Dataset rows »
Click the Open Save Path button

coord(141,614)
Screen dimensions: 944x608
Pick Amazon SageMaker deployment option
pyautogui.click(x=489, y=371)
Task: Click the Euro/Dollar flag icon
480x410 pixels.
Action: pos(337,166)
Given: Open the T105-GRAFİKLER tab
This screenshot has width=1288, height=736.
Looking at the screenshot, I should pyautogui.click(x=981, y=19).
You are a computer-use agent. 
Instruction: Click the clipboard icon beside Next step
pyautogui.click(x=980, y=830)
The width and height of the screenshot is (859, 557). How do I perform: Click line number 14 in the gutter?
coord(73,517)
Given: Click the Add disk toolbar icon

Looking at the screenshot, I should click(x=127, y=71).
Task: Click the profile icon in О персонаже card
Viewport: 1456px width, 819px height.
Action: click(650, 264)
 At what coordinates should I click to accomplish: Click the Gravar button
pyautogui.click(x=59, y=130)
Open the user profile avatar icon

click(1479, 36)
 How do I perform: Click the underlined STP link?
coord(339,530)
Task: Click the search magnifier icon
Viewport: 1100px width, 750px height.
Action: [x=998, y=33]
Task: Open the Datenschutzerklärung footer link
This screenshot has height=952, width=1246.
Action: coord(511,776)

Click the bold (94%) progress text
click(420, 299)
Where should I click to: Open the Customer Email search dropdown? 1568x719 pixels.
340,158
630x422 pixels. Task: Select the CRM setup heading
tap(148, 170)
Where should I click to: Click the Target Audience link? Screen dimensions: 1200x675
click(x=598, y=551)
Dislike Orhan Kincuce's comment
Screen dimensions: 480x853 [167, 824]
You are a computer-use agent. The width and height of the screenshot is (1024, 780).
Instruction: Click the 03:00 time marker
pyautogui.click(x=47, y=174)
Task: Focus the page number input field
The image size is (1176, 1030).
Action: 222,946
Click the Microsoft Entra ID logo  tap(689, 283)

WHAT THE EXERCISE ASKS » Copy out every item above, line for line, with no changes.

THE SOLUTION »
Click the Open Save Path button

coord(141,614)
Screen dimensions: 944x608
Pick Amazon SageMaker deployment option
pyautogui.click(x=489, y=371)
Task: Click the Euro/Dollar flag icon
480x410 pixels.
Action: pos(337,166)
Given: Open the T105-GRAFİKLER tab
This screenshot has width=1288, height=736.
Looking at the screenshot, I should pyautogui.click(x=981, y=19).
You are a computer-use agent. 
Instruction: Click the clipboard icon beside Next step
pyautogui.click(x=980, y=830)
The width and height of the screenshot is (859, 557). How do I perform: Click line number 14 in the gutter?
coord(73,517)
Given: Click the Add disk toolbar icon

Looking at the screenshot, I should click(x=127, y=71).
Task: Click the profile icon in О персонаже card
Viewport: 1456px width, 819px height.
Action: click(650, 264)
 At what coordinates should I click to accomplish: Click the Gravar button
pyautogui.click(x=59, y=130)
Open the user profile avatar icon

click(1479, 36)
 How do I perform: Click the underlined STP link?
coord(339,530)
Task: Click the search magnifier icon
Viewport: 1100px width, 750px height.
Action: [x=998, y=33]
Task: Open the Datenschutzerklärung footer link
This screenshot has height=952, width=1246.
Action: coord(511,776)

Click the bold (94%) progress text
click(420, 299)
Where should I click to: Open the Customer Email search dropdown? 1568x719 pixels.
340,158
630x422 pixels. Task: Select the CRM setup heading
tap(148, 170)
Where should I click to: Click the Target Audience link? Screen dimensions: 1200x675
click(x=598, y=551)
Dislike Orhan Kincuce's comment
Screen dimensions: 480x853 [167, 824]
You are a computer-use agent. The width and height of the screenshot is (1024, 780).
Instruction: Click the 03:00 time marker
pyautogui.click(x=47, y=174)
Task: Focus the page number input field
The image size is (1176, 1030).
Action: 222,946
Click the Microsoft Entra ID logo  tap(689, 283)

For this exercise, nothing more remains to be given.